Antes de establecer una plantación frutal es fundamental realizar un buen diseño del SP, que
debe propender a la obtención del mejor resultado posible en rendimiento, calidad y
condición de la fruta, para la situación específica de disponibilidad y calidad de agua de riego, clima y suelo del lugar.
Por otra parte, es importante destacar que un buen SP debe ser dinámico, permitiendo la
eventual modificación de las prácticas mencionadas más arriba, de modo que responda oportunamente a los problemas que
esté presentando el huerto a lo largo del tiempo.
| Nectarinos conducidos en V Perpendicular (Rancagua; Chile) |
Entre
las especies frutales, los carozos y la uva de mesa son particularmente sensibles en sus
consecuencias productivas al uso de un determinado SP. Por ejemplo, en numerosas ocasiones hemos
podido constatar como el uso de un cierto portainjerto, no apto para el resto
del SP, ha originado efectos negativos en rendimientos, calibre de la fruta, o
su calidad o vida de post cosecha. Lo
mismo ha sucedido con determinadas prácticas de manejo como podas,
fertilización, riegos, uso de algunos reguladores de crecimiento, etc., que no son
coherentes con el SP que se está llevando a cabo.
De
lo anterior se desprende la importancia de diseñar un SP acorde a las
características de cada variedad, y de implementar en forma oportuna y
apropiada las eventuales modificaciones que este requiera.
A mi juicio, las bases para el diseño de un SP eficiente y sustentable para la fruticultura del siglo XXI deben considerar lo siguiente:
- Huerto peatonal.
- Elección de la variedad adecuada, conociendo bien sus atributos y limitaciones. El ideal es una o máximo dos pasadas de cosecha.
- Conocimiento de los hábitos vegetativos y productivos de la especie/variedad (conocimiento de la unidad productiva).
- Estimación del rendimiento total y exportable según las condiciones de agua, clima y suelo del lugar.
- Cálculo de la cantidad de unidades productivas requeridas por hectárea para obtener el rendimiento potencial.
- Determinación de la cantidad de unidades productivas por planta.
- Definir la arquitectura de la planta. Esto consiste en establecer una forma que permita a la vez tener la cantidad de unidades productivas necesarias, favorecer su renovación, mantener un adecuado equilibrio vegetativo/productivo y facilitar las labores de huerto.
- Simplificar el manejo del huerto: poda, raleo de frutos y otras labores deben ser simples y con instrucciones sistematizadas.

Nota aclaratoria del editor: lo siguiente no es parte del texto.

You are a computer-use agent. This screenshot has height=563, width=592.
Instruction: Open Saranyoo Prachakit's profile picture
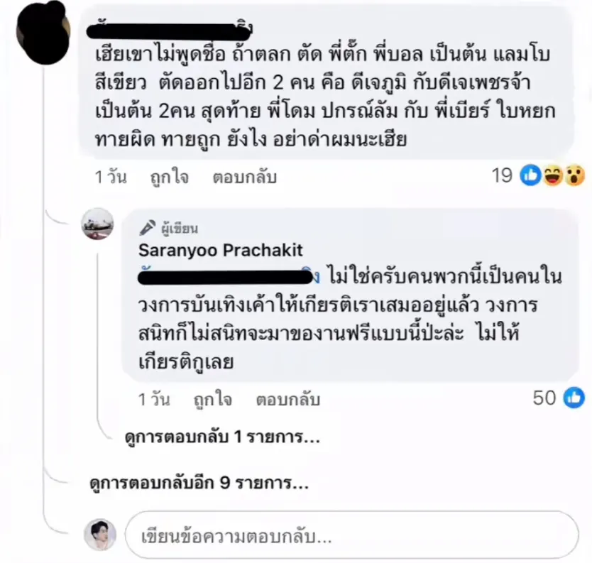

- Fertilización adecuada al equilibrio vegetación/producción y de bajo impacto ambiental.
- Aporte del agua de riego estrictamente necesaria. La sequía que ha afectado a Chile en los últimos 6 años nos ha enseñado bastante al respecto.
- Uso racional y sustentable de los pesticidas (conocimiento y monitoreo permanente de plagas y enfermedades, aplicación oportuna y eficiente, disminuir mojamientos sin afectar la cobertura, uso de bio-pesticidas, etc.).